Activity: Here, set down only the lines between the line that contains "Instruction: Open the" and the final line of the material, both included, exactly as written. Skip the pictures.
:::
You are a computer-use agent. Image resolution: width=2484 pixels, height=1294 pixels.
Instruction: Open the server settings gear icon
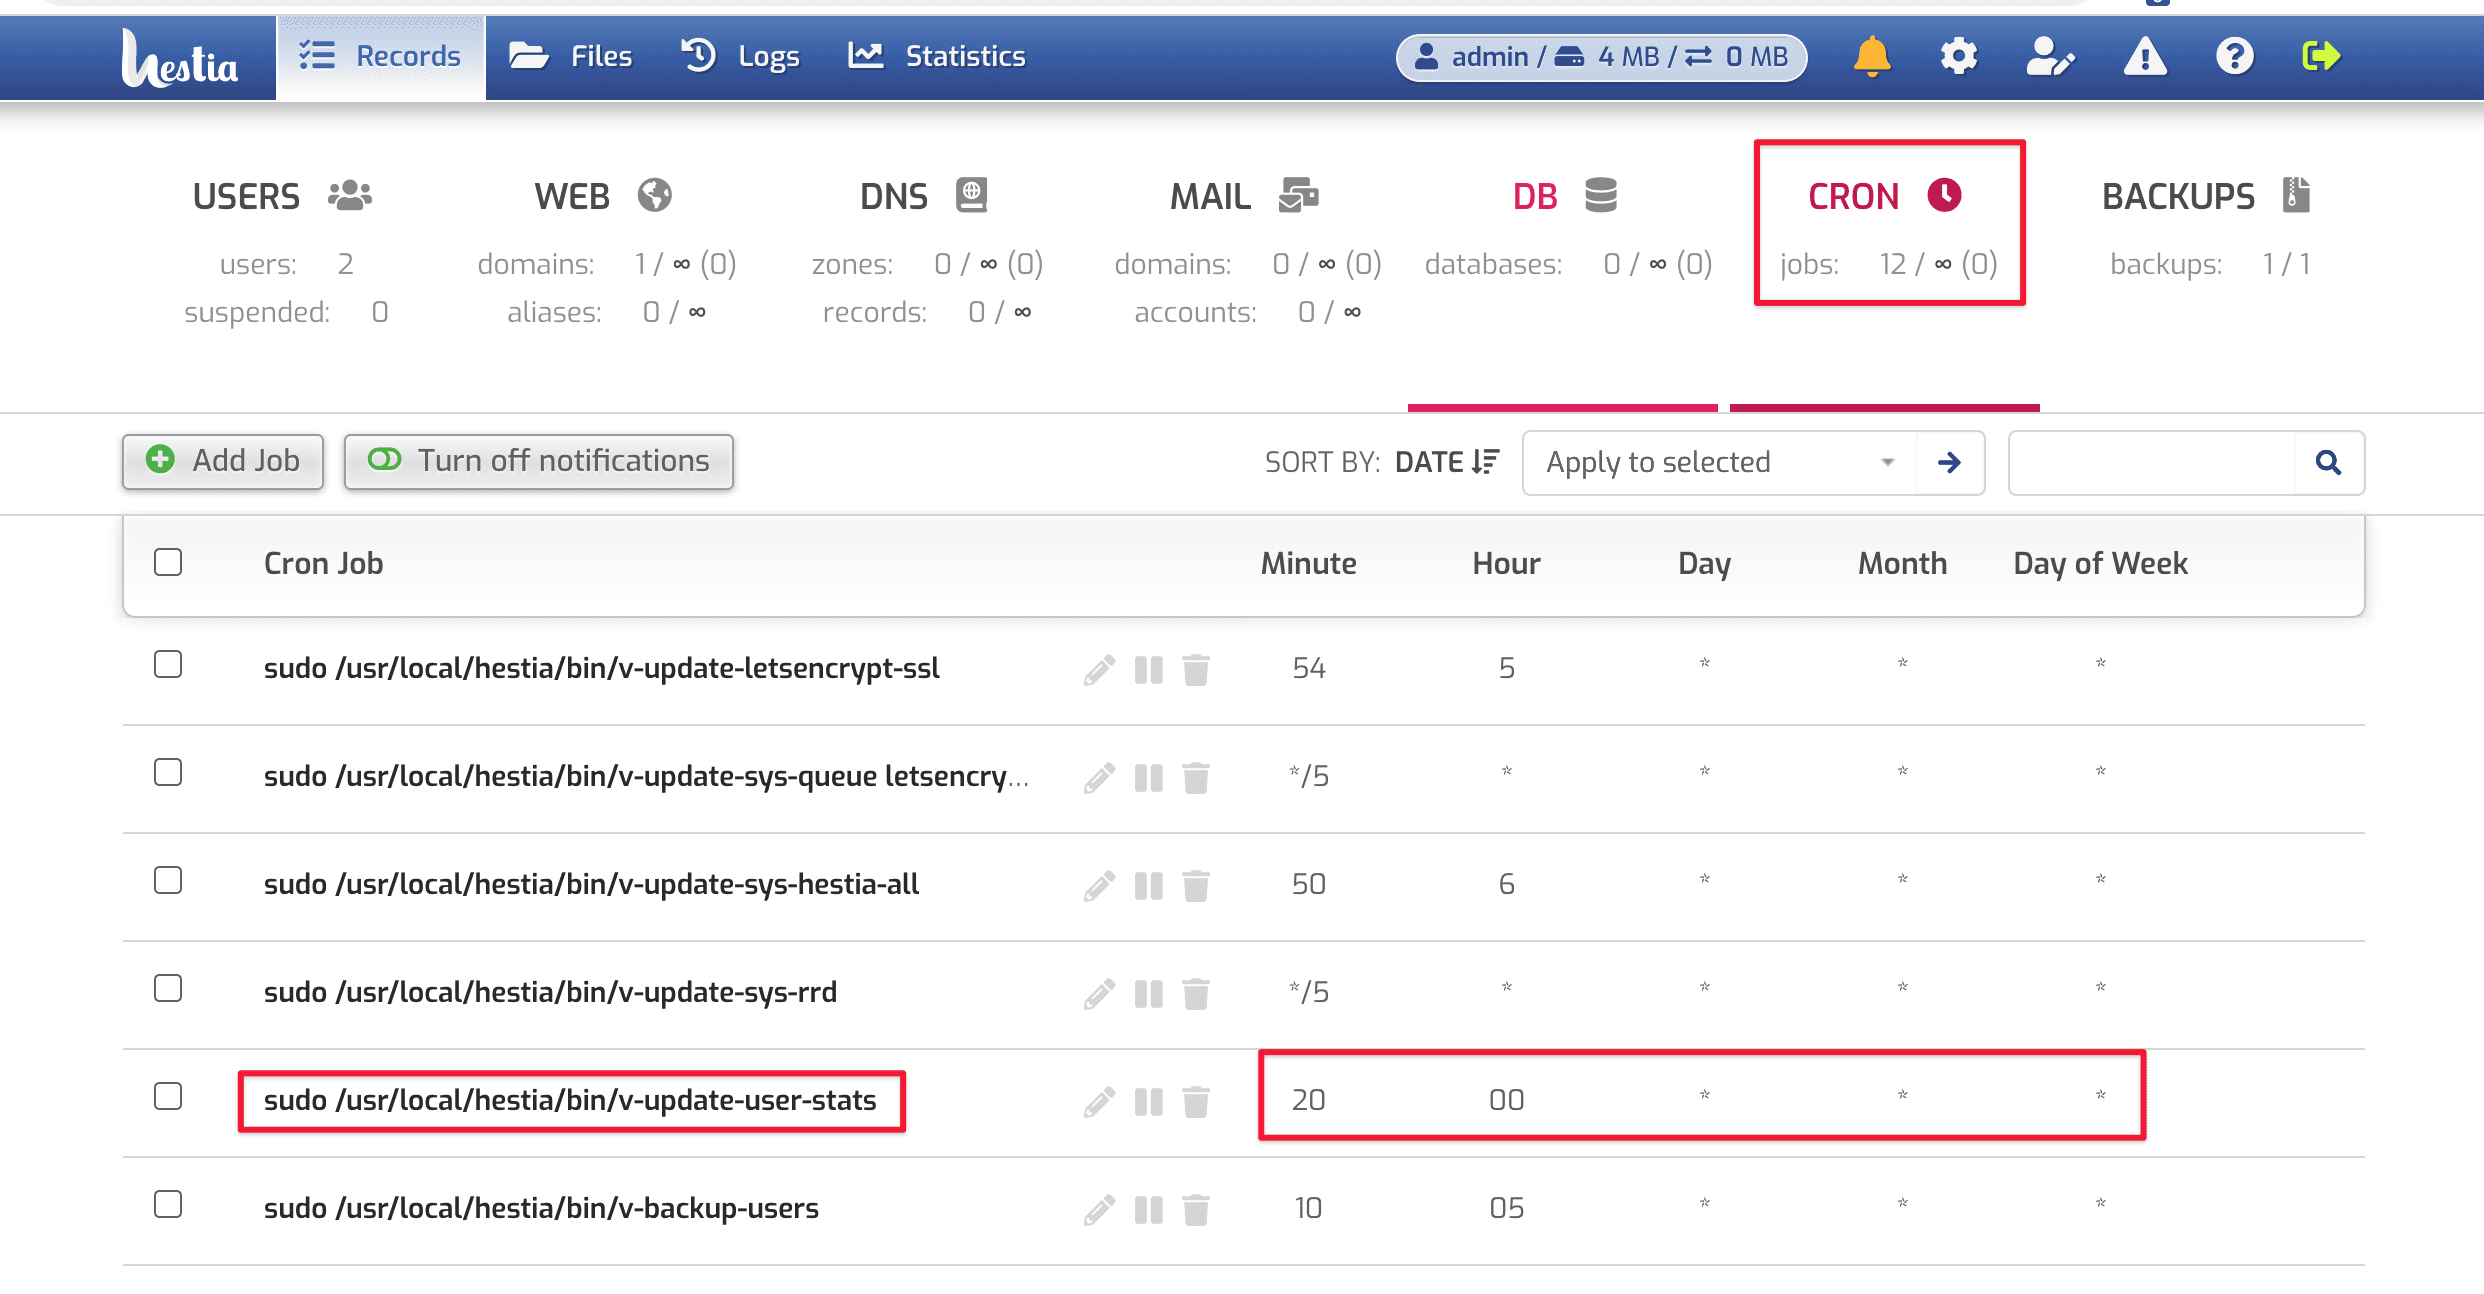(x=1958, y=57)
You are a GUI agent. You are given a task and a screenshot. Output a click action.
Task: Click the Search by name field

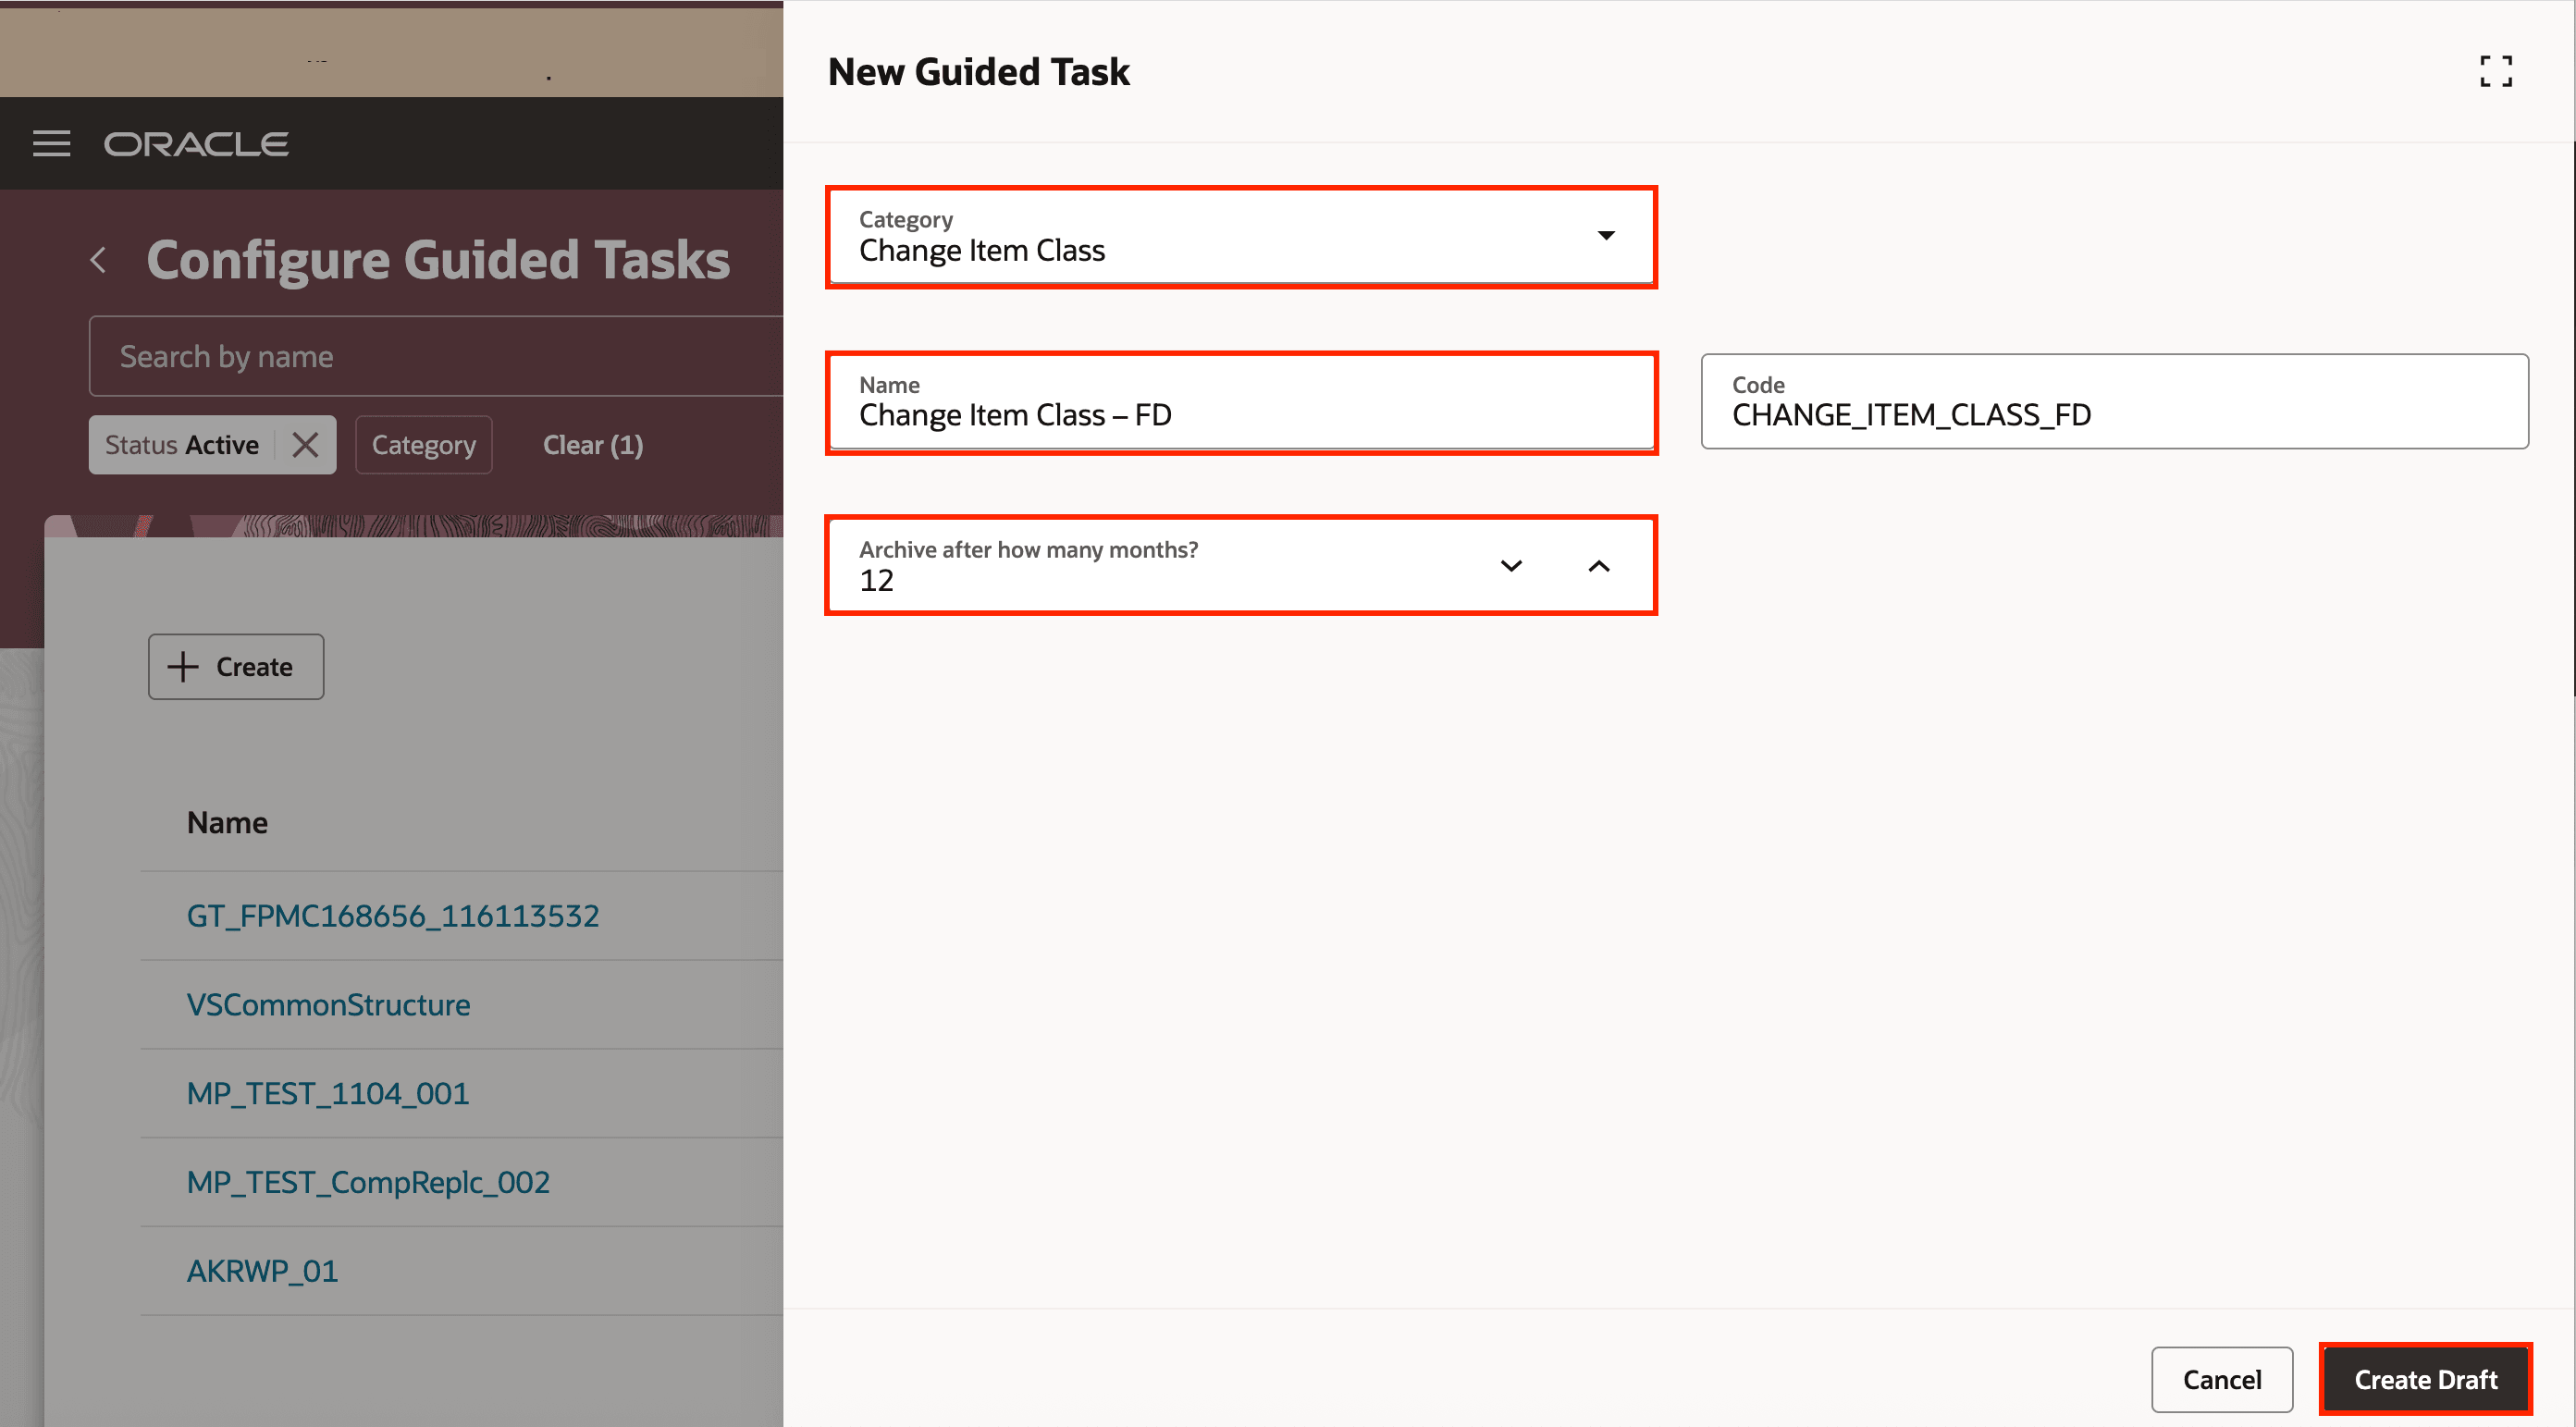click(x=400, y=355)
:::
Task response:
Instruction: Open the server settings gear icon
(x=1958, y=57)
You are a GUI agent. You are given a task and a screenshot. Output a click action.
Task: Click the Search by name field

click(x=400, y=355)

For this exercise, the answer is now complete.